■ Excerpted data ■

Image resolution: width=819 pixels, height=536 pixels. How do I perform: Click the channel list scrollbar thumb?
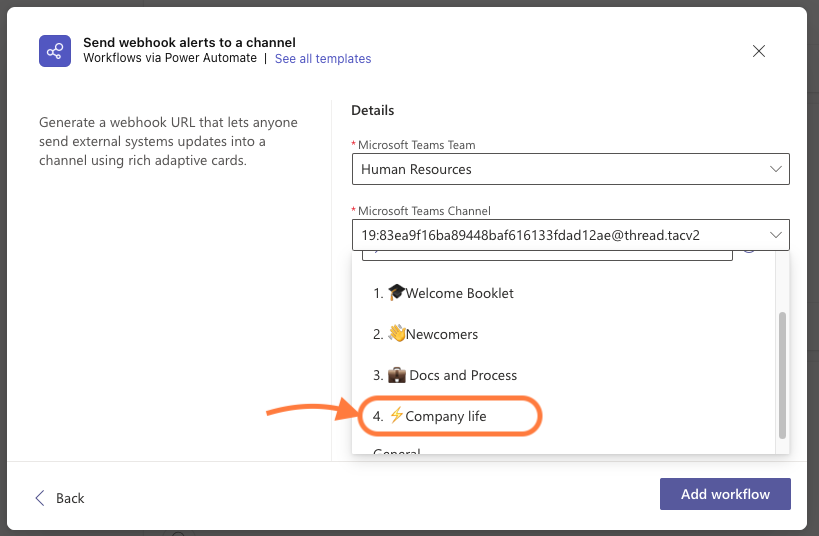(x=782, y=374)
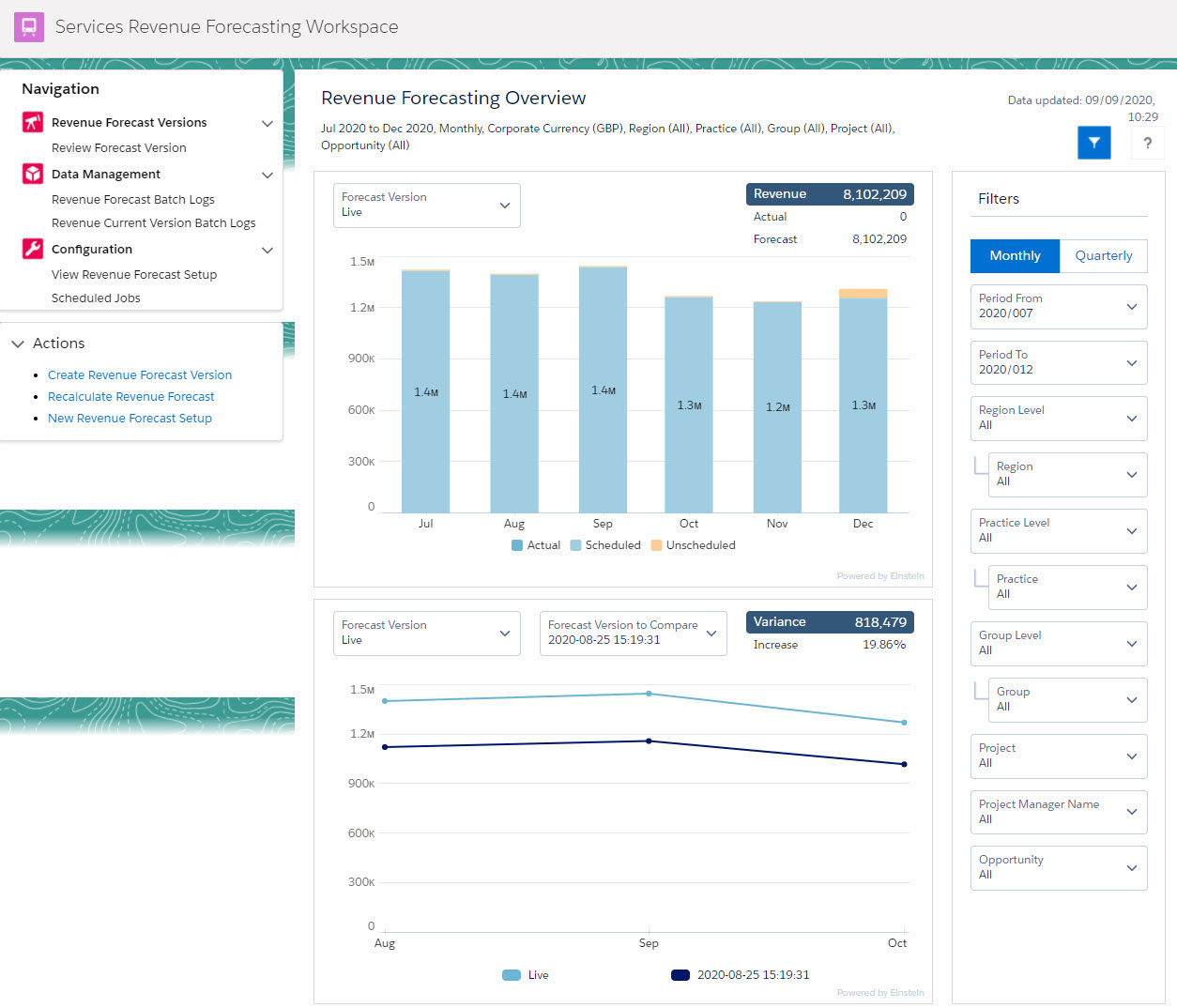Collapse the Revenue Forecast Versions menu
Viewport: 1177px width, 1008px height.
(x=268, y=124)
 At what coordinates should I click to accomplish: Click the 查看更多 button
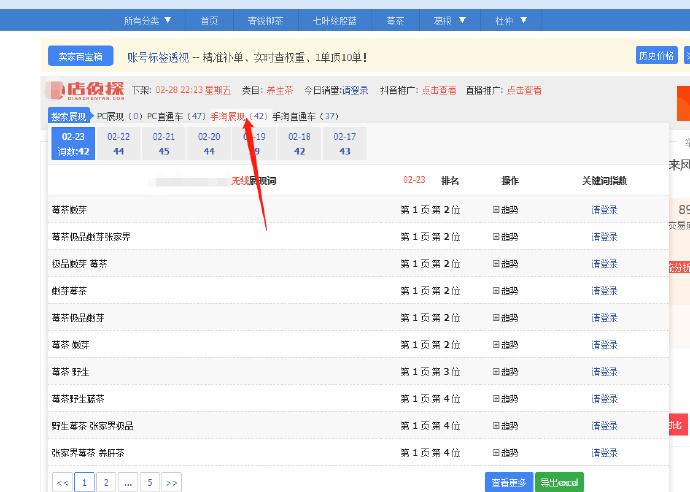point(507,482)
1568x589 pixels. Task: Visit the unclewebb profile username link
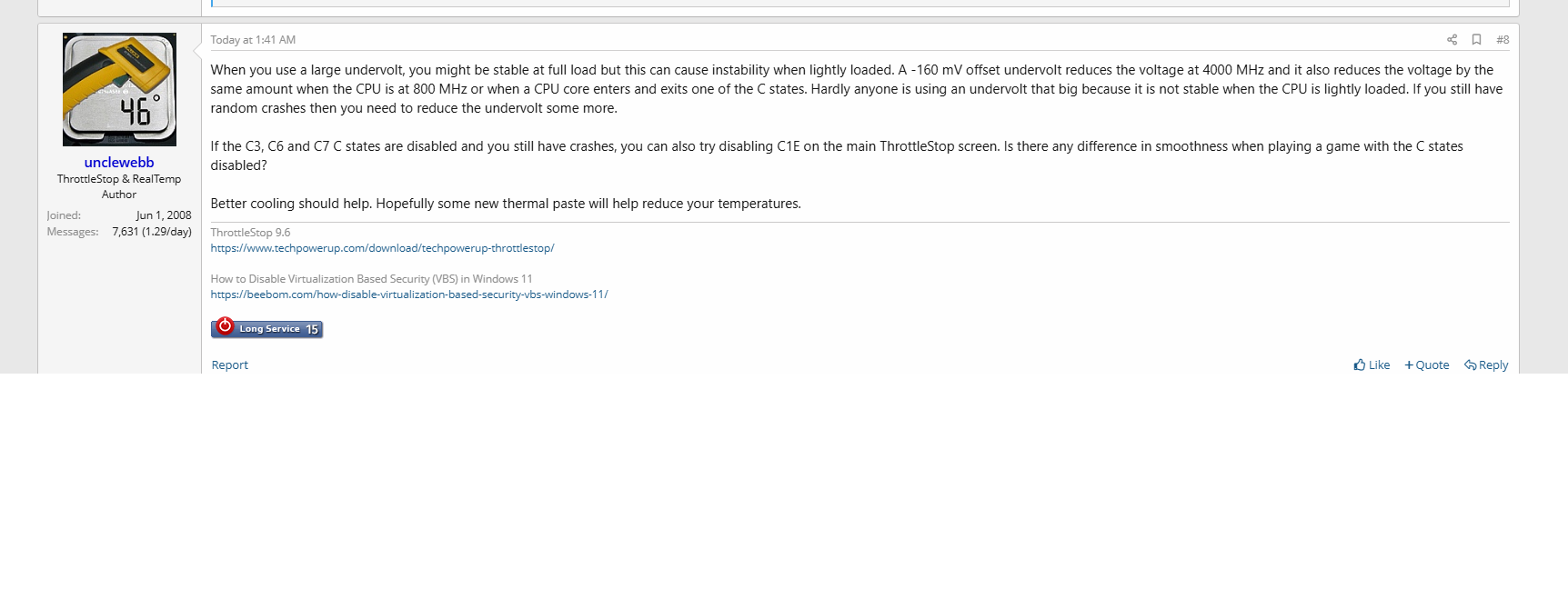(119, 163)
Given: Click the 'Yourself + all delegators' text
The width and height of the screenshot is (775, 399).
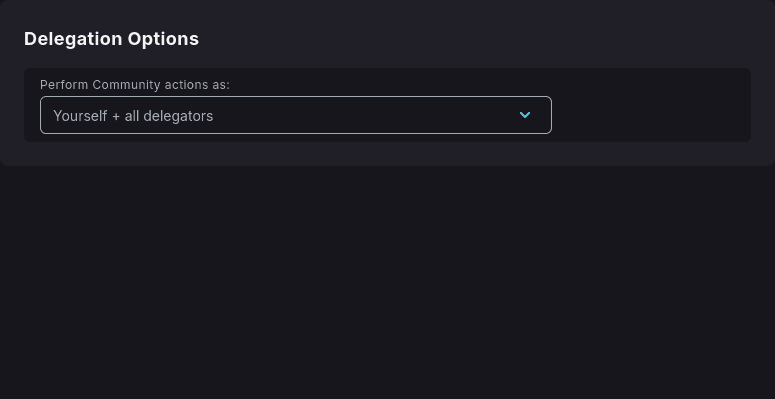Looking at the screenshot, I should click(133, 116).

■ What this task involves ■
Give back exactly the lines from the one containing "1568x589 pixels. Task: Visit" through the last line above, both included, and none of the pictures.

■ Task answer ■
1568x589 pixels. Task: Visit the unclewebb profile username link
(119, 163)
Given: Click the 'Yourself + all delegators' text
The width and height of the screenshot is (775, 399).
Looking at the screenshot, I should click(133, 116).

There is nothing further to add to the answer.